Buffy actually laughed. “You kidding? With all the time you and I spent making out in graveyards?”
She moved as if to kiss him then, but he gently captured her hands and steered her attention to walking. They were already so close, he feared what would come if lost his control. “I love you, and I have never been able to help that.”
"I love you...”
“What about soldier-boy?” Angel kicked himself as soon as the words were out, but he had known he was not Buffy’s only love anymore, as she was his.
“Riley?

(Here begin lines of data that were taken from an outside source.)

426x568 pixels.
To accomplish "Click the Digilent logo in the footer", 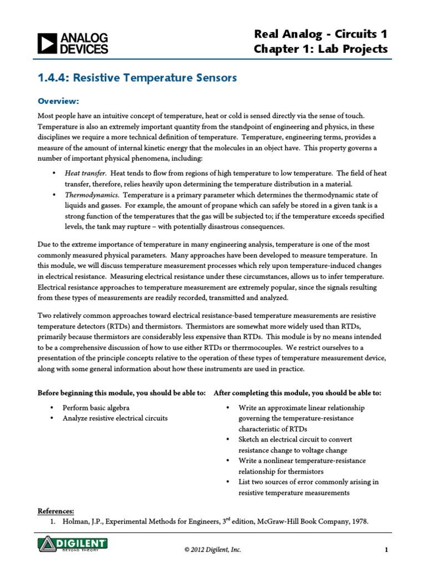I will pyautogui.click(x=73, y=544).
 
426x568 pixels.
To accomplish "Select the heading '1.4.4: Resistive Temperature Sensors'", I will pyautogui.click(x=136, y=78).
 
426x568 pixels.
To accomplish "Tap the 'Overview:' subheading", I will pyautogui.click(x=58, y=101).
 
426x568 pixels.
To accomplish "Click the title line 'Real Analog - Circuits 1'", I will pyautogui.click(x=321, y=34).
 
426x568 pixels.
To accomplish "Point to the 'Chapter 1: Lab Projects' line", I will pyautogui.click(x=321, y=49).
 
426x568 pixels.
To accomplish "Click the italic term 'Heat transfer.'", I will pyautogui.click(x=86, y=173).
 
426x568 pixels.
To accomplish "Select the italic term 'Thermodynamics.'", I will pyautogui.click(x=92, y=195).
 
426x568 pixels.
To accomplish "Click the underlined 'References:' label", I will pyautogui.click(x=55, y=511).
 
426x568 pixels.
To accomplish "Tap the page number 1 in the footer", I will pyautogui.click(x=385, y=550).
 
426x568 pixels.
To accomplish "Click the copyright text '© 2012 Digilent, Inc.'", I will pyautogui.click(x=212, y=550).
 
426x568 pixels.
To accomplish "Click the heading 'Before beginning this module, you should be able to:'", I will pyautogui.click(x=121, y=393).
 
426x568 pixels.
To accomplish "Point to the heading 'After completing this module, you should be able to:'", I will pyautogui.click(x=297, y=393).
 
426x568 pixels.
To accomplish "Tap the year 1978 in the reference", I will pyautogui.click(x=358, y=522).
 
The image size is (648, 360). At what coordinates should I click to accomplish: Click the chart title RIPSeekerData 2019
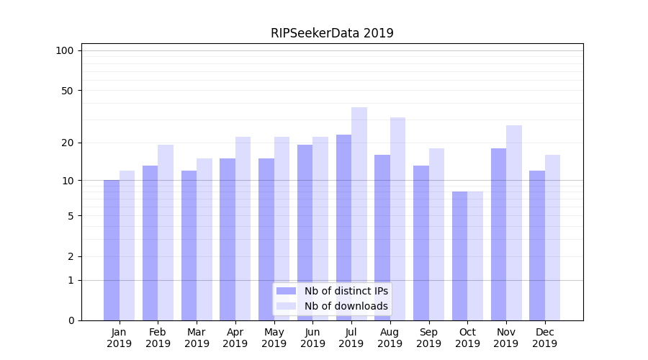point(332,33)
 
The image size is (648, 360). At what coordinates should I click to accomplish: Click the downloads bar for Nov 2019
point(514,222)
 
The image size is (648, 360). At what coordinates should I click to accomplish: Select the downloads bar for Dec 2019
point(552,238)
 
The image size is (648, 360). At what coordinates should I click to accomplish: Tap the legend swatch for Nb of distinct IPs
point(287,291)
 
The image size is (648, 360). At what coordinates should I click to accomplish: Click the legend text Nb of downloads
point(346,306)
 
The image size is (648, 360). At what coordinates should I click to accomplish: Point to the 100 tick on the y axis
point(65,50)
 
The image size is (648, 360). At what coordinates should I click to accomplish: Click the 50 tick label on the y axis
point(68,91)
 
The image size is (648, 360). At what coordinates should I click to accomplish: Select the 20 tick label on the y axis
point(68,143)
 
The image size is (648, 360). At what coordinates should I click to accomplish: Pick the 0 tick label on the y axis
point(71,320)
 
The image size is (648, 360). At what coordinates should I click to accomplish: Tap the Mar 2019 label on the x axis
point(197,338)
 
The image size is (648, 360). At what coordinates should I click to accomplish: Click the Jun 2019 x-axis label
point(312,338)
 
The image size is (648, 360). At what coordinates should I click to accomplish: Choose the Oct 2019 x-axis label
point(467,338)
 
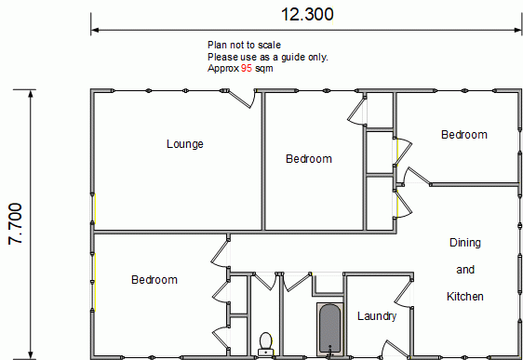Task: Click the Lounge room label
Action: point(185,144)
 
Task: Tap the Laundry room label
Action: point(377,316)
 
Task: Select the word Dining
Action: point(465,243)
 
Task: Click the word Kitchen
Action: point(465,297)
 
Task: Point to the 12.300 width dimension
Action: point(307,14)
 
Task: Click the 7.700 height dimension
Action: point(15,223)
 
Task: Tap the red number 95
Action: point(247,68)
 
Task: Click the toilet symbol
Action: point(266,343)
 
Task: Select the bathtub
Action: point(329,329)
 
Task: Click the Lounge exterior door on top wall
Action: point(241,99)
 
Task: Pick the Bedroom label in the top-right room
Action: point(464,135)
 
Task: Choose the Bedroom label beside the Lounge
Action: point(309,159)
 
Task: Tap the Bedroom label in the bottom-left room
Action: point(154,280)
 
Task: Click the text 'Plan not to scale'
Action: point(244,45)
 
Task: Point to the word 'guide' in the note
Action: point(293,58)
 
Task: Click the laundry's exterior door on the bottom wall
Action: point(396,350)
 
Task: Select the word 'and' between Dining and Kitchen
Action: point(465,270)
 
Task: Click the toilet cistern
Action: point(266,353)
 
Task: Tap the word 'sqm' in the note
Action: point(264,69)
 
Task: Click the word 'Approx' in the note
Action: point(223,69)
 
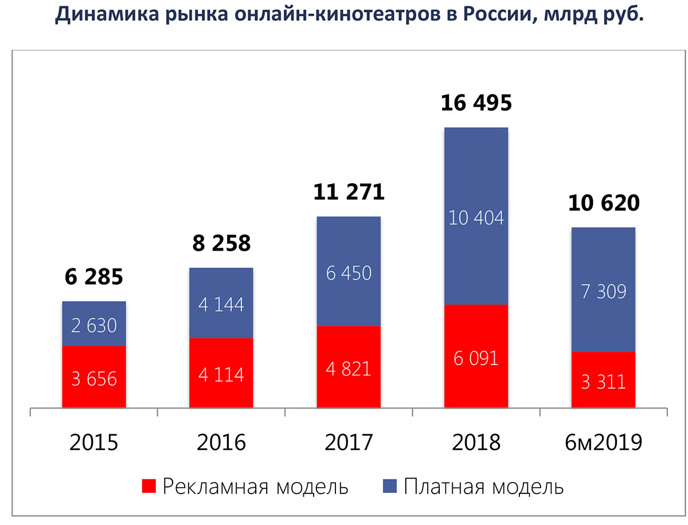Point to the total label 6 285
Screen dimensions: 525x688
pyautogui.click(x=94, y=277)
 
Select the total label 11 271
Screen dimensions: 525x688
pyautogui.click(x=349, y=193)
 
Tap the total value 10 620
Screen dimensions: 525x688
pyautogui.click(x=603, y=203)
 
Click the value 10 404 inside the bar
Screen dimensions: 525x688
pyautogui.click(x=476, y=218)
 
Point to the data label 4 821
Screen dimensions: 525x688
pyautogui.click(x=349, y=368)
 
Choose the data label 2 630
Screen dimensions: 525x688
pyautogui.click(x=94, y=326)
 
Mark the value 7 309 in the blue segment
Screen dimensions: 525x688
pyautogui.click(x=603, y=292)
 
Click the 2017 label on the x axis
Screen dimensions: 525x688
pyautogui.click(x=349, y=442)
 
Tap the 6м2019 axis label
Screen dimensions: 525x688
pyautogui.click(x=603, y=442)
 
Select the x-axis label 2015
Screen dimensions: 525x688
pyautogui.click(x=94, y=442)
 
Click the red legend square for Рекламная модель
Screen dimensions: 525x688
pyautogui.click(x=148, y=487)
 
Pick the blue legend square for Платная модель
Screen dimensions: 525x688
pyautogui.click(x=390, y=487)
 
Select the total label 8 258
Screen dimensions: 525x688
pyautogui.click(x=221, y=244)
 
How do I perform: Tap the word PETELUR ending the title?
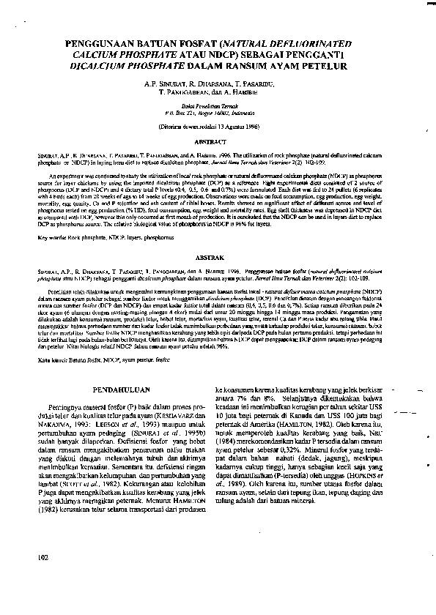click(324, 65)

He left town, like everyone who gets close to me.”
“I’m so sorry. I shouldn’t have said anything.” There was a pause, as Angel digested the rest of what she had said. “Being close to you--this is the closest thing to Heaven that I can ever attain. People don’t run from you. They find you.” He tilted her head toward his, and this time he did kiss her. It was brief and soft, painful, and her cheeks were wet.
“Are you crying, Angel?”
"I--” darn it, he couldn’t lie to her either. “I missed you. Even with you alive, when you were so far away and there was no one close who understood any of this--and that’s what we both go back to, since we can’t be together, and here I am brooding about me again...”
“Don’t.” A small hand brushed his face. “We do really stupid things when we’re trying to escape life...hard, and bright, and cold, and feelings just don’t work.”
“I know what you mean. Before, when all there was, was the guilt,” and that hurt to think about: eating rats, attempting to help people and still making their lives worse, struggling to control a nature that ran out of his control, “it kind of squashed out everything else. I didn’t know what real feelings were. Then suddenly there were people to talk with and protect, and there was jealousy again, anger, grief, weakness, and even a touch of forgiveness.”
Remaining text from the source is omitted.